Hoje te falo em surdina para não atrapalhar a calma desse zulmarinho, que sinto sem lhe ver, que aproveita a noite para descansar e reflectir de coisas que lhe passam na alma e ele me segreda depois como que a querer dar-me luzes.
Tudo que um dia era, hoje já não é mais. Tudo está perdido, tudo está acabado, tudo pertence a um passado já consumado que não pode ser reescrito e cujos prazeres não podem ser resgatados, todas as estórias foram já te escritas, te foram já contadas, mas continuas a querer saber de como vou conseguir te ocupar os ouvidos e a tua atenção, sem parecer que sou uma mente louca.

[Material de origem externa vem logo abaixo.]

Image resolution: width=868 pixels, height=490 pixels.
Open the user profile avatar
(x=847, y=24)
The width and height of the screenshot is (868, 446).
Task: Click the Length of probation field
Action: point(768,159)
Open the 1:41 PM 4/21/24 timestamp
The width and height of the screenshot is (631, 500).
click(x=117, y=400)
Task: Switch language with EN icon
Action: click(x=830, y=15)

Tu sabes, mermão, que por muito tempo fui obcecado por conseguir um plano inicial que me tirasse deste fundo de abismo: meu plano perfeito para a felicidade plena tinha sumido no fogo das promessas mas eu não conseguia aceitar desfazer-me dele... e tentei até a loucura, mas desisti antes do fim da minha vida e sinto que ainda tenho tempo para um recomeço...Mesmo vendo que há cambas que têm medo de começos.
Porque quando tudo dá errado e sinto que nada vai melhorar, tento me apoiar no que resta dele e tento traçar um plano B para ser feliz... Mas nessas horas, mermão, em que elimino da minha alma todos os resíduos daquilo que se perdeu, me resta muito pouco para me apoiar e aparecem os amigos próximos com o suficiente para me ajudar. Sabes, mermão, que detesto a metade deles, mas mantenho-lhes o telefone na agenda porque sei que um dia qualquer precisarei deles, porque é consciente de que sou um inútil que não consegue fazer nada sozinho.
Assim num repente, mermão, dá-me uma luz e verifico que não preciso de amigo nenhum.
Se paro para pensar verifico que estou assim mesmo por causas de pessoas. O que vale mesmo, mermão, é cortar o mal pela raiz e me livro das pessoas, porque as pessoas são o mal do mundo e da minha desgraça particular.
Depois, mermão, a luz fica mais brilhante, vês melhor, pensas melhor e mais longe e verificas que a desgraça não é tua, é deles, dos outros mesmo.
É nesta altura, mermão, que costumo bater com a cabeça na mesa de cabeceira e acordo.